Once in the fall and again in the winter when they think they can follow our tracks in the snow, the Germans make an attempt to locate our encampment and wipe us out. Unable to use tanks or any heavy armament in the deep woods, the Boche foot soldiers are less than enthusiastic in their pursuit. They don’t know the forest, but we do. Our tactic is to send a few snipers out to pick a few of them off and then melt back into the woods. Classic guerilla warfare.
On several occasions the Germans are able to locate partisan zimlankas in our forest and others, but by the time they arrive, the partisans are usually long gone, and more often than not the enemy pays a heavy price on their way out of the forests. Fortunately, we are now confronting the dregs of the German Army. Soldiers who can shoot straight are being pressed into the bloodbath of the Eastern Front.
I am told that in the early days of the partisan operations they did come under attack from the Luftwaffe, whose planes were roaming freely in the skies, but when the quick victory they had expected is denied in Russia, it becomes obvious the German High Command has more pressing problems than Belarusian partisans.
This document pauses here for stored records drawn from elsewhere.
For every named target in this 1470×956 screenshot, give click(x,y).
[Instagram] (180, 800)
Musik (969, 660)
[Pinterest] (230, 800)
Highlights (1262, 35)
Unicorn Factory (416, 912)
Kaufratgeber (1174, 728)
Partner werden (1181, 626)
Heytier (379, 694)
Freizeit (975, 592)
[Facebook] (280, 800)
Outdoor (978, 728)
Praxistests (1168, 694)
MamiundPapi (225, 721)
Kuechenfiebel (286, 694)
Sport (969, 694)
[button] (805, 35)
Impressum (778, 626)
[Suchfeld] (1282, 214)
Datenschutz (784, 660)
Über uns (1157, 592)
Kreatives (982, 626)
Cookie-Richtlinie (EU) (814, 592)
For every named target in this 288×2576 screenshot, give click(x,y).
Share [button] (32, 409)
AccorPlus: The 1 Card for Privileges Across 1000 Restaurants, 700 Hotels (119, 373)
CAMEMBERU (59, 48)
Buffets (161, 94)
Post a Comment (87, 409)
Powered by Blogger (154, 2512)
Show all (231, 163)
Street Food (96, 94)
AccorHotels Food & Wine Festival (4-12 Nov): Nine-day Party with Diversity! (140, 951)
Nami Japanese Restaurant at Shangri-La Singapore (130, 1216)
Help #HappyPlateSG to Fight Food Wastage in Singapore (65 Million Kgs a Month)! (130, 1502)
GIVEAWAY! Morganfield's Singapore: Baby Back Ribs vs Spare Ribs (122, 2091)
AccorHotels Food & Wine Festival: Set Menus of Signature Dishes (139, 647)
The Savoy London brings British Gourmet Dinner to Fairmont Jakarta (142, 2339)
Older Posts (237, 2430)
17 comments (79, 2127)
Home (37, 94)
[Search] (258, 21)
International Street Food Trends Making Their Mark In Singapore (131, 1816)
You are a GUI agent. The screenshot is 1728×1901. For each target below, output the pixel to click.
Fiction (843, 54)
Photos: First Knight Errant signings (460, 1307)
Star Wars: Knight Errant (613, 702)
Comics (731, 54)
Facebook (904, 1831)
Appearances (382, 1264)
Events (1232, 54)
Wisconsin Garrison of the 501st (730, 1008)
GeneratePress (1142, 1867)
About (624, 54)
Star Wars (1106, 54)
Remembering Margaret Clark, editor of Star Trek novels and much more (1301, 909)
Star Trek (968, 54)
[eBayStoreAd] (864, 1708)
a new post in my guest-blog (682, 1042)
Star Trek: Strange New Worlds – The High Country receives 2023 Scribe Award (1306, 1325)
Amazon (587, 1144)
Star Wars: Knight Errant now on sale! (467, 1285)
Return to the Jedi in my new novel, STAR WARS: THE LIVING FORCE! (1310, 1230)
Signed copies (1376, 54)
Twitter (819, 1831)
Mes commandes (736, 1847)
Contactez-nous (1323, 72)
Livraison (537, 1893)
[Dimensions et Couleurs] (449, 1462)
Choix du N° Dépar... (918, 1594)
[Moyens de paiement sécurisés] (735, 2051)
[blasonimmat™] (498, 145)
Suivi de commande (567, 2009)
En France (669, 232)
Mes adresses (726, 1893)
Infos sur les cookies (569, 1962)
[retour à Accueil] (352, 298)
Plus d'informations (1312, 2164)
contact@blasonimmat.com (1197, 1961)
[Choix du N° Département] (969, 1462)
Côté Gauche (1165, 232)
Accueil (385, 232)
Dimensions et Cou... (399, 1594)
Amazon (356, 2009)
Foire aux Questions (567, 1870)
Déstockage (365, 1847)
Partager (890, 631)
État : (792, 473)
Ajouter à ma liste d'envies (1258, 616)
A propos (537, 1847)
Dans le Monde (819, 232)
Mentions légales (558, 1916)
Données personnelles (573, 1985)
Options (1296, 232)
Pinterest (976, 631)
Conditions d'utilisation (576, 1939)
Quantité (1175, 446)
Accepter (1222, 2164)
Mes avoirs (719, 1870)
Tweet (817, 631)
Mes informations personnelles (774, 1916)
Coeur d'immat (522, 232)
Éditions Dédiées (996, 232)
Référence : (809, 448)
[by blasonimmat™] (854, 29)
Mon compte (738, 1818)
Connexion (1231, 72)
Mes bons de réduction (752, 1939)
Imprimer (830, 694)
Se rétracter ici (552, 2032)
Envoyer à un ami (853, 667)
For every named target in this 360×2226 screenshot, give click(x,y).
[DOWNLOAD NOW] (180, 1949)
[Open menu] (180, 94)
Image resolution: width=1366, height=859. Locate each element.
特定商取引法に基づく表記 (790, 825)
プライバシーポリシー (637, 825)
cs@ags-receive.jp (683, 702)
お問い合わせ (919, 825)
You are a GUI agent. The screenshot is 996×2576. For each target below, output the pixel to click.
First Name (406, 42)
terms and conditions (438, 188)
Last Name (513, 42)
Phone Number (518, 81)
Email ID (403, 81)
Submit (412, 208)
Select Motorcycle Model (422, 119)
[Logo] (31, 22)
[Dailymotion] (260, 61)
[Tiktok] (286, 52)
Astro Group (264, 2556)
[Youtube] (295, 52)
On one memorable occasion, the Germans haul several 105 mm howitzers to the eastern end of the Kurapaty forest and begin lobbing shells at what they think is our location. They miss us by several kilometres, shattering a broad swatch of trees that after another attack, this time from our axes, makes good firewood.
The guns are obviously in much greater demand elsewhere and despite our attempts to sabotage them, after two days of killing only trees, they are successfully loaded aboard a train and shipped east to kill Russians.
By the spring of 1943, the Germans have pretty well given up trying to root us out of our forest lairs and settle instead on increasing patrols in usually vain attempts to protect vital rail lines, bridges, roads and buildings. As I have already told you, what we did in Belarus is by far the most successful of all the resistance movements in Europe.
I have no doubt that even if the Red Army had not arrived in June of 1944 to liberate us, we partisans would have done it on our own. I often wish that is what had happened. We would certainly have been better off.
As the winter snows fade away, it becomes apparent that I am being kept away from the riskier ventures. It troubles me deeply since I have every reason to believe I have been as effective at sabotage as any others in our group. I take part in a couple of minor raids on truck convoys, but even then, my role is kept to a minimum, far from flying bullets.
When I ask what is going on, I am met with nothing but shrugs. None of my comrades knows what’s up either, only that they have orders that my life is not to be placed at risk.
It is mid-summer when I find out why.
There’s a stir in our camp. Word quickly flies around that none other than Urie Labonak,* one of the most famous partisan leaders, has arrived from Moscow.
*FACT: Russian state archives lists a U. Labonak as a key partisan commander.
My life is about to take a dramatic turn!
Soviet caricature. Inscriptions—Ideal Aryan must be: tall (above Göbbels), slim (above Göring), blond (above Hitler). The author of this caricature is famous political cartoonist Boris Yefimov, who died on the 1st of November, 2008, at age 108.